Brussels: Several hundred supporters of the Iranian opposition demonstrated against the deal with Iran, which will possibly allow the extradition of convicted Iranian terrorist Assodollah Assadi in exchange for the prisoners of Belgium in Iran.
According to the National Council for the Resistance in Iran (NCRI), the opposition group that organised the demonstration, about 2,000 demonstrations came together on Thursday morning. At the same time, the local police mentioned that there were 8—protestors says the reports.
In the previous week, the Foreign Relations Committee approved the controversial bill that would allow Belgium and Iran to exchange prisoners. Critics said the deal was set up to release Iranian diplomat and terrorist Assodollah Assadi, who was sentenced to twenty(20) years in Jail in Belgium for planning a bomb attack in Paris.
Moreover, Swedish-Iranian VUB professor Ahmadreza Djalai is on death sentence in Iran, and Belgian NGO worker Oliver Vandecasteele has been imprisoned without charge.
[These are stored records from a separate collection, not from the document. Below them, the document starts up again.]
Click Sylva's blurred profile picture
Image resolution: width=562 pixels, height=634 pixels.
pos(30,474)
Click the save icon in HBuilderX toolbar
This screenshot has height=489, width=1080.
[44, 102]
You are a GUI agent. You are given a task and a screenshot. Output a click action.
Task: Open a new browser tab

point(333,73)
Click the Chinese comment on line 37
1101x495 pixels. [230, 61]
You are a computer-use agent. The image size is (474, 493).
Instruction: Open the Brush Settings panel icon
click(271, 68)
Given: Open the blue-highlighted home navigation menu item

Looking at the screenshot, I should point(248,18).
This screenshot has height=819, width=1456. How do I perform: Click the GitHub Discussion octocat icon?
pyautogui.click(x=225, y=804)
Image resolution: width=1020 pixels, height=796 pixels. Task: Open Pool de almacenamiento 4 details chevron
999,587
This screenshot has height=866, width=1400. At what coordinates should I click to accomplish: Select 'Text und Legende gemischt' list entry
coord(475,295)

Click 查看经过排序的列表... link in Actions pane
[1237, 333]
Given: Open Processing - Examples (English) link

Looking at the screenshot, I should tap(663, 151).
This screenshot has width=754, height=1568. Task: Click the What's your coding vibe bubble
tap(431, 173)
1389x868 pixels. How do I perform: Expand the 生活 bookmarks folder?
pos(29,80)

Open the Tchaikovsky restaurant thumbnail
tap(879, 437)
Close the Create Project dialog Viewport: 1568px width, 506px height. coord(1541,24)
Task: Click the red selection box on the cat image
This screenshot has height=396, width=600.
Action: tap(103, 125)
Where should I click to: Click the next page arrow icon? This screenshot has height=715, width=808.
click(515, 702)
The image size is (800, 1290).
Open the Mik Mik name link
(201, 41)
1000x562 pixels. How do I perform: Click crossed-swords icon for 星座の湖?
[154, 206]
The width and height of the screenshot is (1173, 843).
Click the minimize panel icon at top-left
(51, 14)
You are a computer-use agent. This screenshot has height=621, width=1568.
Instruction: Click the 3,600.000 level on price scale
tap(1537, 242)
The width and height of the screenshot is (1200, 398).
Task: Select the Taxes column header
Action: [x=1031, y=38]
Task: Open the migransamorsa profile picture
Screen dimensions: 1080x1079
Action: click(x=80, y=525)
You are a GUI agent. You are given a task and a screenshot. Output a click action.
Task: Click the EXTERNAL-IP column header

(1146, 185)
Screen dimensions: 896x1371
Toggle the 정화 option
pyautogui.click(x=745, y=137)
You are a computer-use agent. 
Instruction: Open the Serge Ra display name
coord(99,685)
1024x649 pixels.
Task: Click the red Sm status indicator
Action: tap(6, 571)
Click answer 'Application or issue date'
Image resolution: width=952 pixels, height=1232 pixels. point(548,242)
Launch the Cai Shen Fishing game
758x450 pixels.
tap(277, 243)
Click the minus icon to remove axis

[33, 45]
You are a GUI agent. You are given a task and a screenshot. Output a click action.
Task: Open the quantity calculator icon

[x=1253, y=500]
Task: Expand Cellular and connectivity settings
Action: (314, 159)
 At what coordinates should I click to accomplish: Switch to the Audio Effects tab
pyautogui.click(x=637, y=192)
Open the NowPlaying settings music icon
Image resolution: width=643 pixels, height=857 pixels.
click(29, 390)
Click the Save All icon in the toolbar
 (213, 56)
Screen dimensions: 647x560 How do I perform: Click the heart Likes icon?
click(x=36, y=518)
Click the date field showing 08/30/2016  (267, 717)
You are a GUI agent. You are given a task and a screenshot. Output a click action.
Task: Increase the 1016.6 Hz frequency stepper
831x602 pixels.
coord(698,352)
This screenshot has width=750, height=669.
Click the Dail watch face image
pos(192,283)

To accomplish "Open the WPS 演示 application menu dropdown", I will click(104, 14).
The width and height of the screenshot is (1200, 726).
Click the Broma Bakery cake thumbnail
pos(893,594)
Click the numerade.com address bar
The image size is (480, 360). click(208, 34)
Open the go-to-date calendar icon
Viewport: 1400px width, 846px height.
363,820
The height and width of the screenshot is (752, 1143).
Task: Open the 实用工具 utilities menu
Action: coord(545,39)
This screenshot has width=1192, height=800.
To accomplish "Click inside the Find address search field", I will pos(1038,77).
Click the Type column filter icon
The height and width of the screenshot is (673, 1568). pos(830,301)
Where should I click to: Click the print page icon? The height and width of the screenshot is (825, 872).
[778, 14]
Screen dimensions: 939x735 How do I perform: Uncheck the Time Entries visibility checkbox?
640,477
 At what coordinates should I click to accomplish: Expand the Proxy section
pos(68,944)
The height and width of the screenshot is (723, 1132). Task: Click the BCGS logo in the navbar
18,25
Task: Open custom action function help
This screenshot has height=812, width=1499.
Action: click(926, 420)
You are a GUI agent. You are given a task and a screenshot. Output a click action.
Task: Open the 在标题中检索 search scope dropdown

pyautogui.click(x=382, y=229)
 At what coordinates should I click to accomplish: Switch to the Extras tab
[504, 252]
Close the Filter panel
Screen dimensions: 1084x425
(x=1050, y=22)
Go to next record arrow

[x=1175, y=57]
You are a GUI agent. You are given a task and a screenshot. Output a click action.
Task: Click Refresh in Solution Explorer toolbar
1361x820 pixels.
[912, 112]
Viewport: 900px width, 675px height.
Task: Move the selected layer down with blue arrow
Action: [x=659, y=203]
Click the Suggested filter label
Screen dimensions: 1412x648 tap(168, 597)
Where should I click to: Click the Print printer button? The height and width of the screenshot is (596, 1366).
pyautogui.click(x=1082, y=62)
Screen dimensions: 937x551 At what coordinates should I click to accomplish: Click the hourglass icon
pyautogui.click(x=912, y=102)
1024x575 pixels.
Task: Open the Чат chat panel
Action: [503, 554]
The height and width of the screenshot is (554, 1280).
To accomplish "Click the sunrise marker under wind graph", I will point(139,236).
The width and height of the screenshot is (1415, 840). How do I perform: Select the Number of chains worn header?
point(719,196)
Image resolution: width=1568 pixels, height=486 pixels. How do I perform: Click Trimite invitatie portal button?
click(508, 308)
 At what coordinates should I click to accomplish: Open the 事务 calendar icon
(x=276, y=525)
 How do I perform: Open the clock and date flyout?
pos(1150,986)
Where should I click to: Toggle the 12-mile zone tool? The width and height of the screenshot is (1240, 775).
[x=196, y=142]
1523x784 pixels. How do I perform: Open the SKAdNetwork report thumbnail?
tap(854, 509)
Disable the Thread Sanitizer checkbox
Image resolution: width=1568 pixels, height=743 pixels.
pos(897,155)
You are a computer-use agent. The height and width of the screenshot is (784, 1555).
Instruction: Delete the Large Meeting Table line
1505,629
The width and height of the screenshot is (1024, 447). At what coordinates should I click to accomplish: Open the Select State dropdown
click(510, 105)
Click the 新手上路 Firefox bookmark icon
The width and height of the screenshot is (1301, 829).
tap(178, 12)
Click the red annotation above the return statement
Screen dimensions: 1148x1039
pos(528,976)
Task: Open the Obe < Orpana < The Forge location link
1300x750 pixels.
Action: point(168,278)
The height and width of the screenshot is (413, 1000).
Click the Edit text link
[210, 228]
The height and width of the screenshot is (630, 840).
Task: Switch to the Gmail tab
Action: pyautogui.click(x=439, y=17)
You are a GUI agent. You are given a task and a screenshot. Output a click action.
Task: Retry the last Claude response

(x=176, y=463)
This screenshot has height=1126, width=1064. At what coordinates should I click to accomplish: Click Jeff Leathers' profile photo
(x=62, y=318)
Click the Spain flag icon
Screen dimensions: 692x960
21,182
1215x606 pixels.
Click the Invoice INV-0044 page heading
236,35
The Iranian opposition calls this “hostage diplomacy”, where Iran hostages from nations where Iranian terrorists have been convicted in order to bring them back into the country.
The NCRI gathered in Surlet de Chokier Square, a stone’s throw away from the federal parliament, to protest the bill, which will be on the agenda of the plenary meeting next week.
Along with this, the leader of the NCRI, Maryam Rajavi, is mentioned as having been Assadi’s main target in Paris. She called the negotiations with the Iranian regime over hostages “one step forward and a hundred steps back”, as “any European and American citizen in Iran could become the next hostage.”
MP’s Koen Metsu of Belgium and Theo Francken showed their support for the Iranian protestors, as Francken pressured opposition MPs to “vote against, abstain or simply not show up for the vote”. Calling the situation a “moral dilemma”, he is concerned that a deal with Iran would encourage the regime to jail even more innocents or deal with dissidents.
The majority of the protestors were also presented in Paris at the time Assadi was supposed to carry out his attack, as to NCRI member Behzad Naziri. “They counted on Belgium as a constitutional state,” he mentioned in the statement. “They didn’t think a religious dictatorship could dictate its will. Because that’s what’s happening right now.”